Nous demandons qu’on supprime la charge monstrueuse
imposée au fermier, qu’on en mette une partie à la charge de la commune et une
partie à la charge du propriétaire, voilà ce qu’on demande.
A cet égard, si vous n’admettez pas l’uniformité, ce
sera une injustice ; il y aura une foule de procès, parce que les communes
croiront qu’elles ont des droits acquis. Et comment en auraient-elles ?
jamais un chemin vicinal n’a été acquis par l’usage.
Remarquez qu’il ne s’agit pas seulement de l'entretien
des chemins, mais aussi de celui des points.
M. le ministre de l'intérieur et des affaires étrangères (M.
de Theux) – Il ne s’agit pas de grandes
communications.
M.
Desmet – Il est vrai qu’il a été
fait une exception pour les grandes routes.
On dira aussi que les frais d’améliorations sont à la
charge des communes ; mais ces frais sont insignifiants ; la plus
grande charge, ce sont les frais annuels d’entretien.
J’espère que la chambre admettra la suppression des
mots « ou résultant d’usages locaux. »
M. Liedts – Je me sens très disposé à voter la suppression des mots
« ou résultant d’usages locaux. » Cependant un point de vue sous
lequel la question n’a pas été traitée, c’est la relation entre le droit de
planter les chemins vicinaux et l’obligation de les entretenir. Dans les
Flandres, les riverains ont le droit de planter les chemins vicinaux, en vertu
de règlements qui mettent à leur charge l’entretien de ces chemins. Il me
semble donc utile d’examiner si, en enlevant aux riverains l’entretien des
chemins vicinaux, nous ne devons pas les priver du droit de les planter ;
car s’il fallait leur accorder une indemnité, proportionnée au droit de planter
sur les chemins vicinaux, c’est alors que je craindrais de ruiner les communes
qui devraient payer des indemnités proportionnées à l’étendue des chemins
vicinaux.
Remarquez qu’en fait on n’use pas du droit de planter
sur les chemins vicinaux.
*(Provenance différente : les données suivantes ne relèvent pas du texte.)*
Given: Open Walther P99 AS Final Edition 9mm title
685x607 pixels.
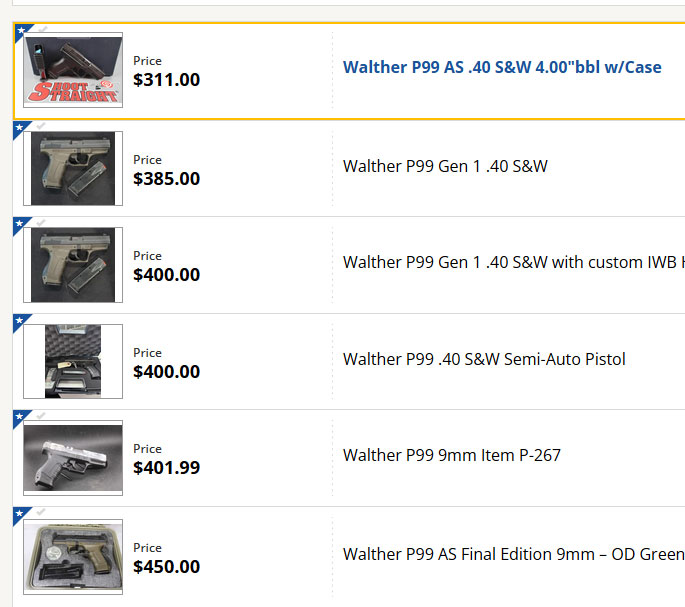Looking at the screenshot, I should pos(514,554).
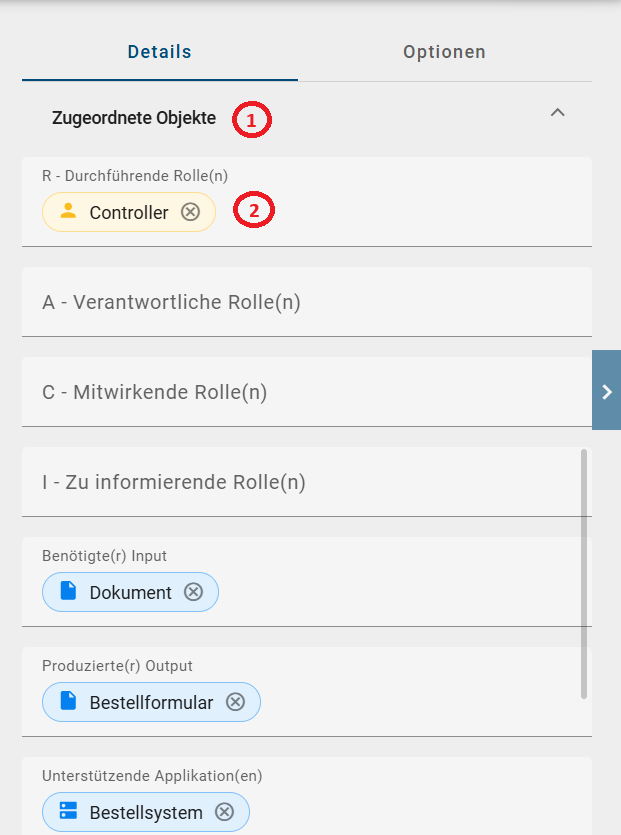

La raison en est simple : c’est que si l’on
plantait sur ces chemins, il en résulterait que les frais d’entretien, qui sont
à la charge de riverains, seraient décuplés, du moins dans les terres fortes
des Flandres ; mais du moment que vous mettez l’entretien des chemins
vicinaux à la charge des communes, si vous laissez aux riverains le droit de
planter, il est évident qu’ils en useront, parce que si les frais d’entretien
deviennent par suite quatre ou cinq fois plus élevés, c’est la commune qui les
supportera.
Je voudrais que la section centrale, ou la chambre, si
on ne veut pas un nouveau renvoi à la section centrale, examinât la question.
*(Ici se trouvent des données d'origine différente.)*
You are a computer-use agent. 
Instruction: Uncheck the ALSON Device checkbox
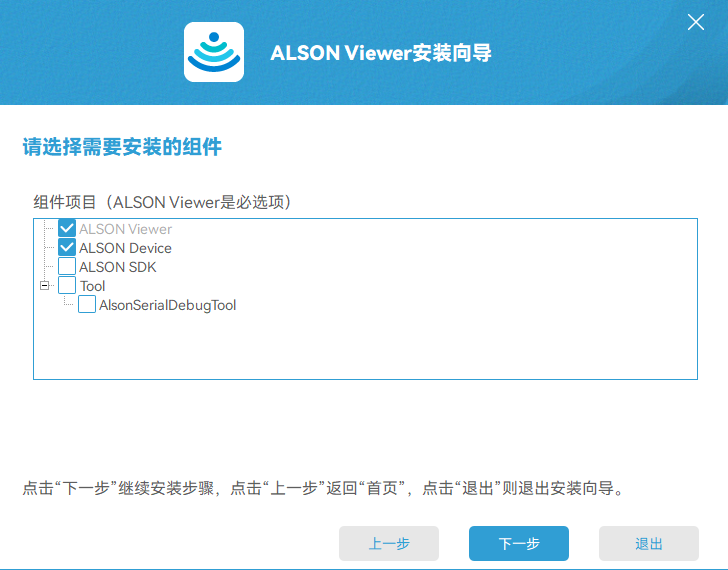67,248
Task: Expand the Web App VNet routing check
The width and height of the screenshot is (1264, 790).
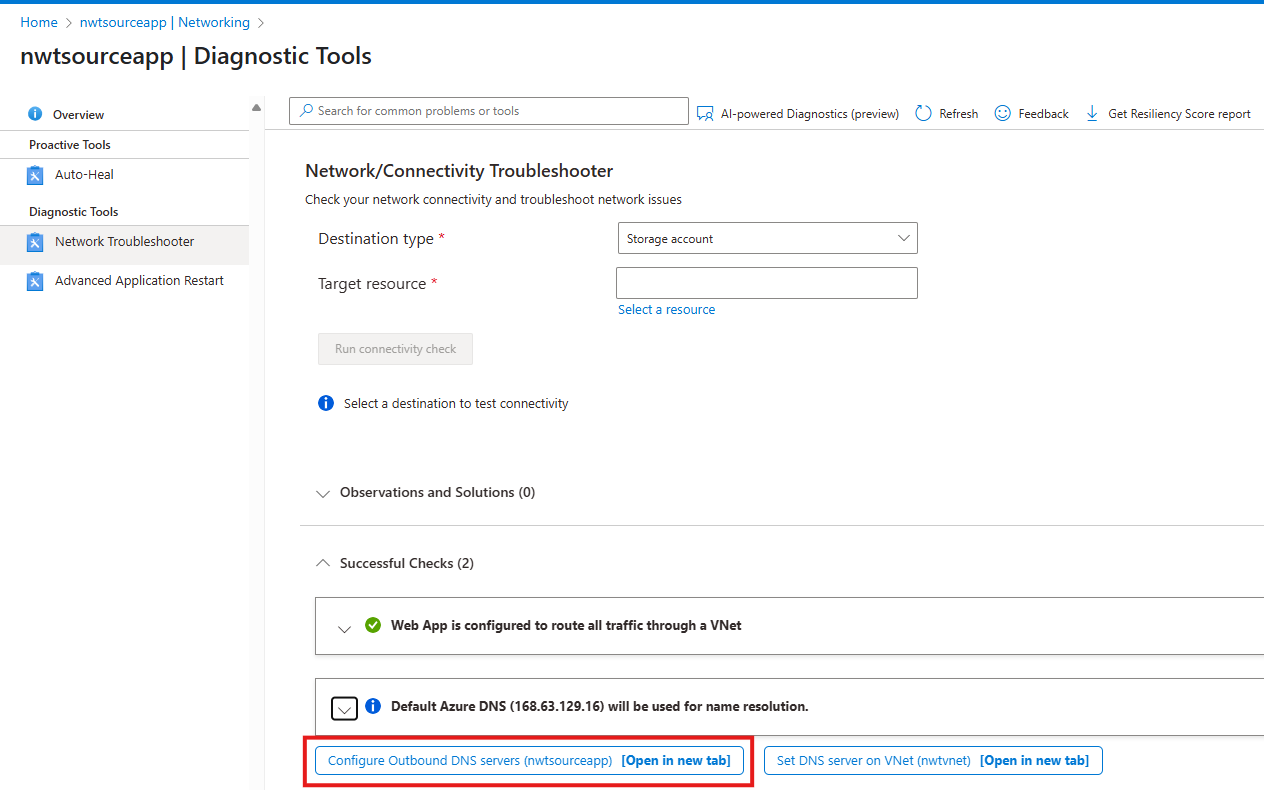Action: click(x=344, y=628)
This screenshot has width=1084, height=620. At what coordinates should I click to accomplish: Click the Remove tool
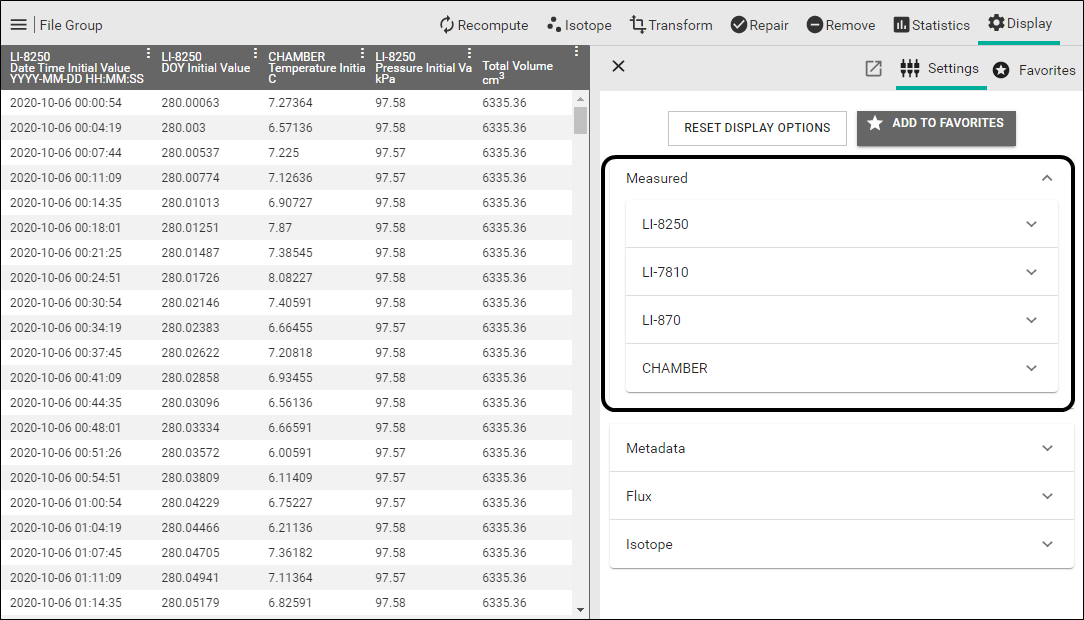[840, 25]
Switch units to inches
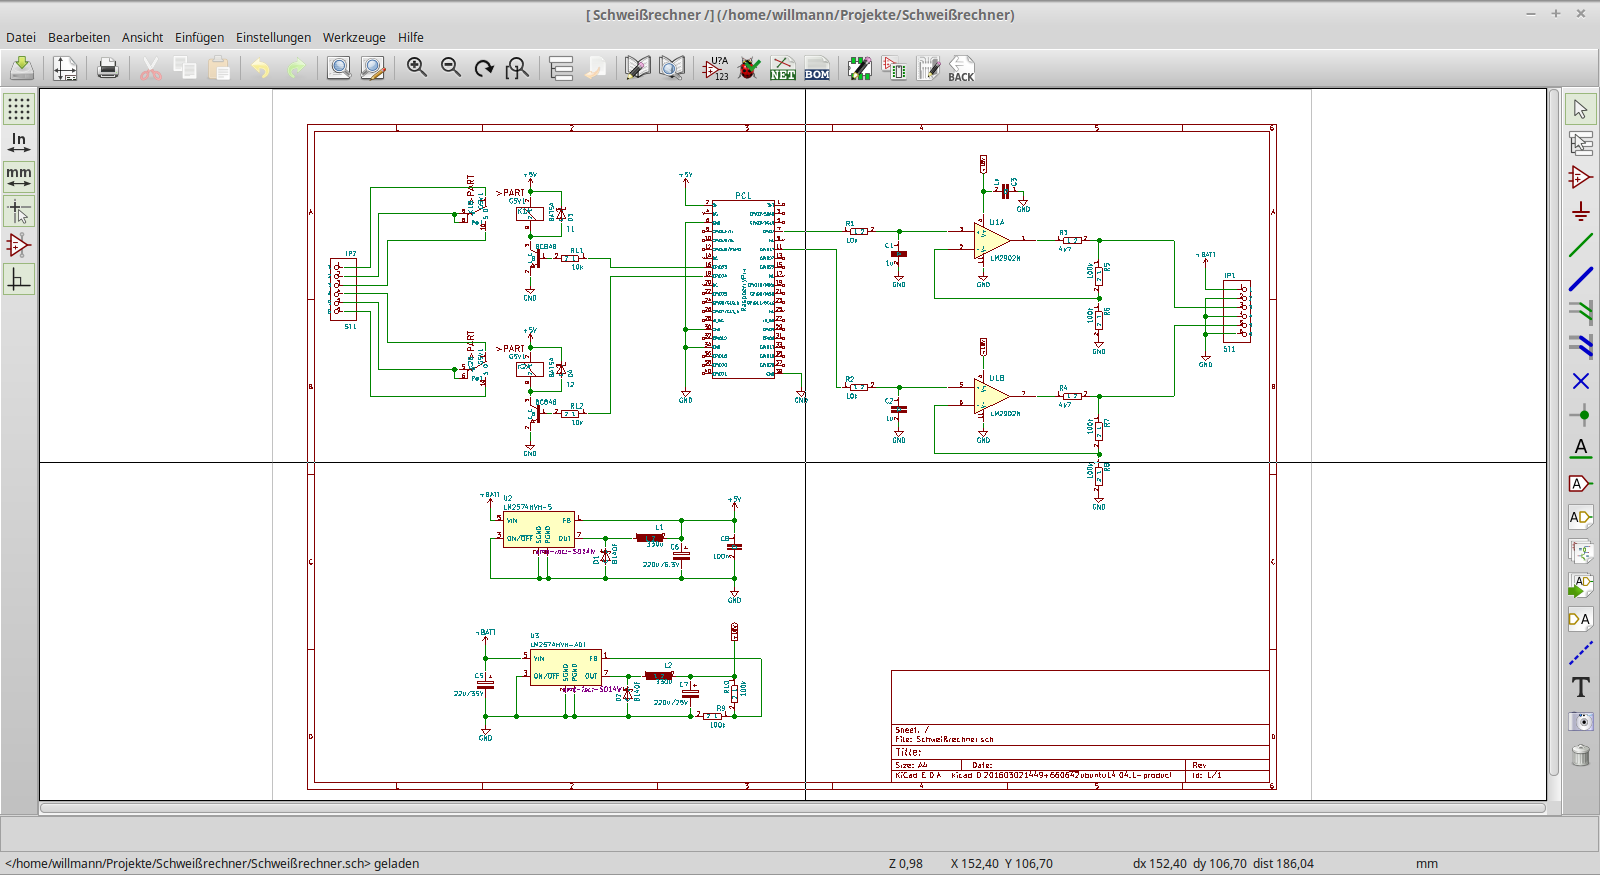The height and width of the screenshot is (875, 1600). 19,142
Peut-être dira-t-on que les propriétaires riverains
n’ayant qu’abusivement le droit de planter sur les chemins, nous pouvons leur
enlever ce droit ; mais je n’ai pas mes apaisements sur ce point. Je ne
sais jusqu’à quel point un riverain, qui, depuis des siècles, plante sur un
chemin vicinal, n’a pas acquis le droit d’y planter. C’est une question qui
doit au moins être examinée. Si vous admettez que le droit existe au profit du
riverain, vous reconnaissez qu’il ne peut en être dépossédé qu’après avoir reçu
une juste et préalable indemnité, car c’est une expropriation pour cause
d’utilité publique, et ces indemnités devront être payées par la commune.
Vous voyez donc qu’il ne suffit pas d’examiner
isolément la question d’entretien, il faut la mettre en rapport avec le droit
de planter. Je voudrais, je le répète, que la section centrale ou la chambre
s’en occupât. Si l’on parvenait à résoudre cette question, je voterais pour la
suppression des mots « ou résultant d’usages locaux » ; car pour
moi, un usage, si ancien qu’il soit, n’est respectable qu’autant qu’il soit
conforme à la saine raison, or, le bon sens nous dit que celui qui détruit les
routes doit les entretenir, et il est absurde de mettre l’entretien d’une route
à la charge de celui dont la propriété la longe, car il est peut être celui qui
la détruit le moins. D’autre par il n’est pas exact de dire qu’en mettant les
frais d’entretien à la charge de la commune, vous en affranchissez entièrement
le propriétaire riverain, vous ruinez la commune pour faire un avantage aux
riverains. Cela n’est pas exact, car il résulte de la loi que, comme
propriétaire ou comme fermier, le riverain concourra pour une quote-part, soit
en proportion du nombre de ses bestiaux, soit en proportion de l’étendue des
terres, à l’entretien des routes qui les longent ou les traversent.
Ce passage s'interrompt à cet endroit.